C’est frustrant d’avoir entre les mains une œuvre que l’on considère comme précieuse, presque sacrée, et de sentir qu’on en a entre-temps gommé l’âpreté. Majora’s Mask, dans son essence, c’est l’un des jeux les plus étranges et les plus poignants que Nintendo ait jamais conçus. Une œuvre suspendue entre rêve et angoisse, entre boucle mécanique et tragédie humaine. Mais cette version 3DS… elle a quelque chose de lissée, d’assagie. Comme si on avait tenté de recouvrir la mélancolie par un vernis de modernité confortable.
C’est dommage, parce que tout est encore là.
Les masques, le temps qui s’effondre, les regards vides, l’astre qui tombe. Termina n’a pas perdu sa poésie noire. On sent toujours cette urgence sourde dans les gestes, ce monde habité par l’oubli, le doute, la perte. Certains dialogues sont d’une justesse presque insupportable quand on prend le temps de les lire entre les lignes. Mais tout autour, on a simplifié. Rendu plus accessible. Plus clair. Trop clair.
Les repères sont partout.
Les sauvegardes faciles, les chemins fléchés, les mécaniques rendues visibles au point de devenir fades. Ce qui faisait la beauté de l’expérience, l’exigence, le tâtonnement, cette impression d’être un intrus dans un monde qui va mourir sans nous, tout ça s’estompe.

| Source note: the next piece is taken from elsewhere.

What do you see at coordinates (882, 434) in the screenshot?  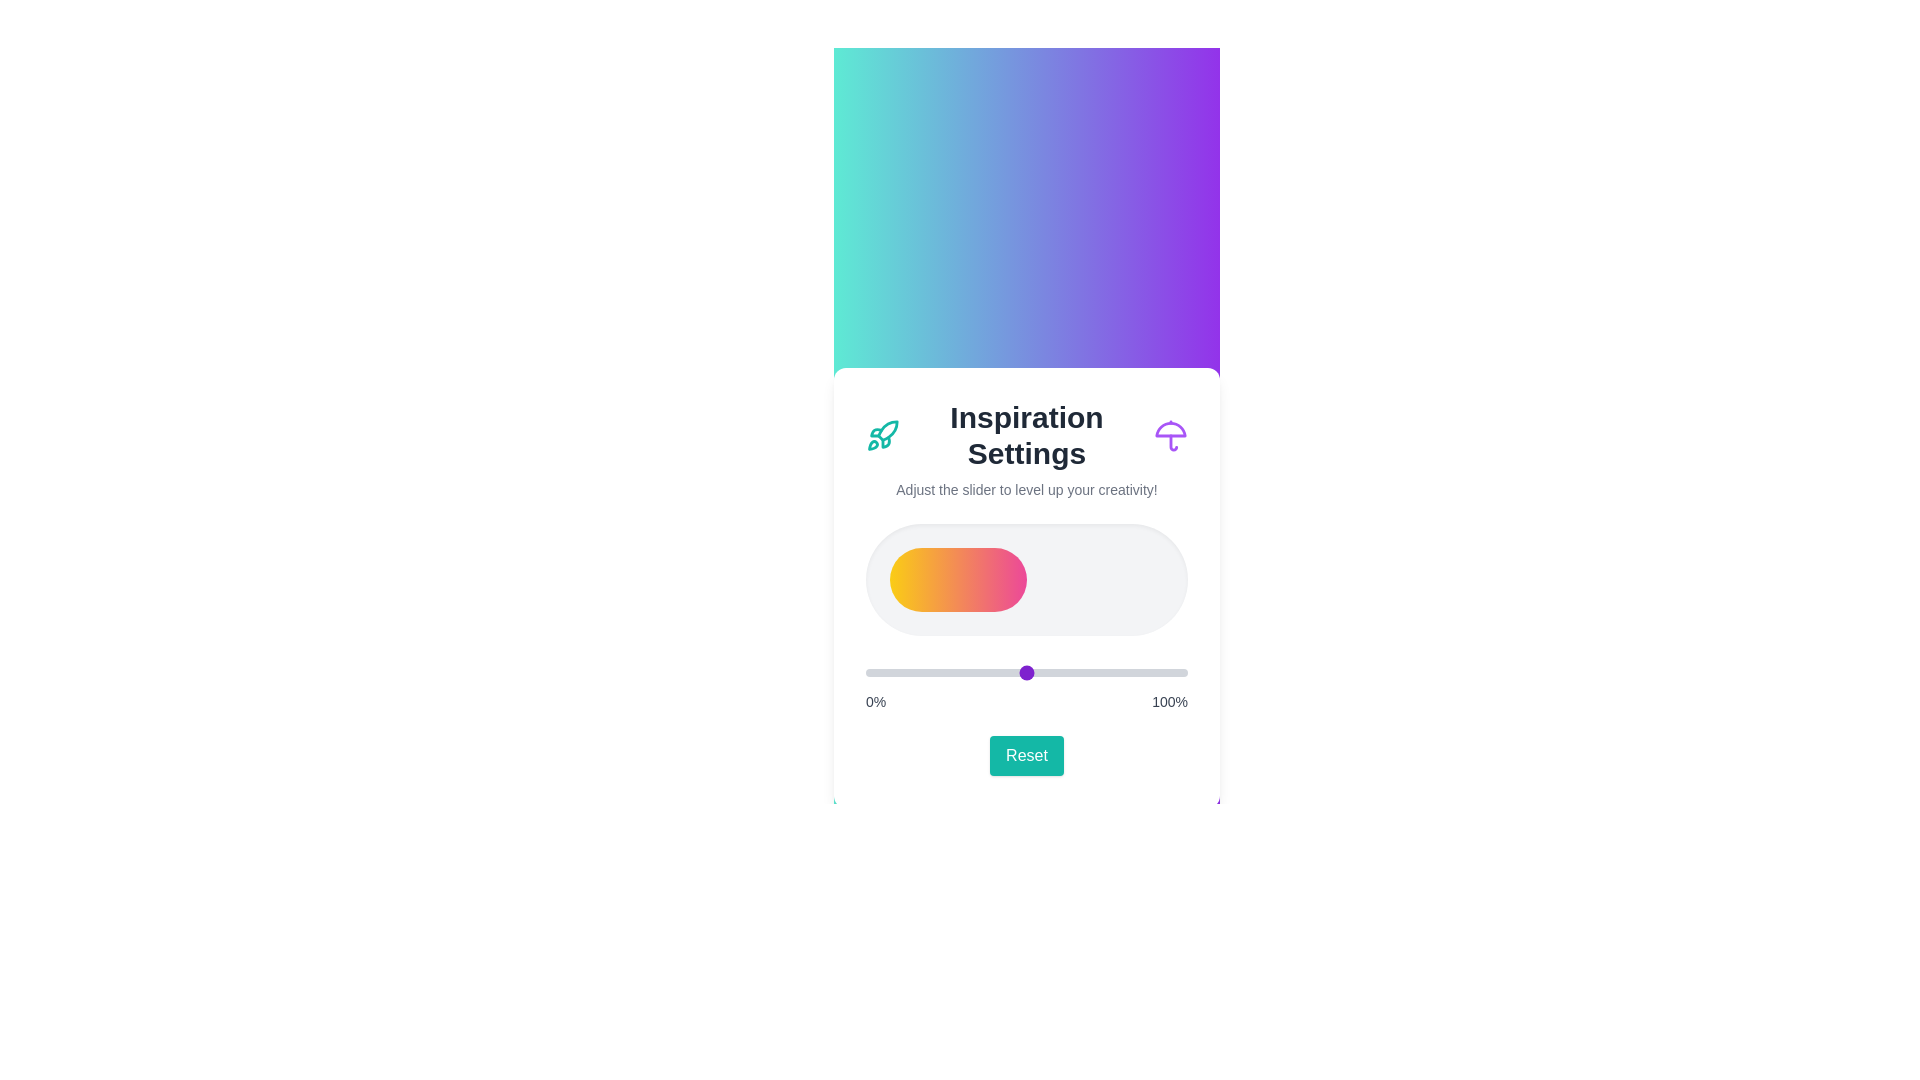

On se retrouve avec une version plus confortable, certes, mais bien moins viscérale.
J'adore qu'on puisse rendre accessible tous ce qui est possible de l'être et je ne conspue pas cette version 3DS, que j'ai bien aimé... Ceci dit, si j'avais à choisir une version encore aujourd'hui, je resterai sur l'original.
C’est un peu comme regarder un rêve à travers une vitre propre. Tout est là, mais l’émotion ne passe plus tout à fait. La nage Zora, ralentie, perd ce sentiment de liberté fragile qu’on adorait. Les boss, redessinés avec leurs gros yeux clignotants, semblent nous crier comment les battre. Même le masque de géant, si étrange, si dérangeant autrefois, devient presque ridicule, avec des mises en scènes qui perdre le côté d'inquiétantes d'étrangeté pour du grotesque. (ce que je ne pardonne pas)
Et pourtant, malgré tout ça, malgré les choix de design qui me sortent parfois complètement de l’univers, je n’arrive pas à détester cette version. Parce que Majora’s Mask reste grand. Il déborde du cadre, même abîmé. Son écriture, sa boucle, ses visages... ils me hantent toujours. Il y a quelque chose de profondément humain dans ce jeu-là, quelque chose que Nintendo n’a jamais vraiment refait ensuite. Une émotion sourde, sans jamais forcer.
Soyons honnête, le jeu de base est bien trop rude... Je préfère franchement qu'il existe aussi une version de ce type, pour que tous le monde puisse pleinement en profiter, au risque d'y perdre un peu de son essence.
Car le coeur du gameplay est toujours là.
C'est le Zelda le plus original, au partie pris le plus tranché et le plus terrifiant. Même s'il c'est adoucit avec cette version, c'est toujours le cas.
Alors oui, si on peut, on joue à l’original. Même avec ses aspérités, même avec ses limites d’époque. C’est là que Majora’s Mask vit vraiment. La version 3DS, elle, c’est un reflet. Parfois joli. Parfois fidèle.
Mais pas habité par les mêmes ténèbres.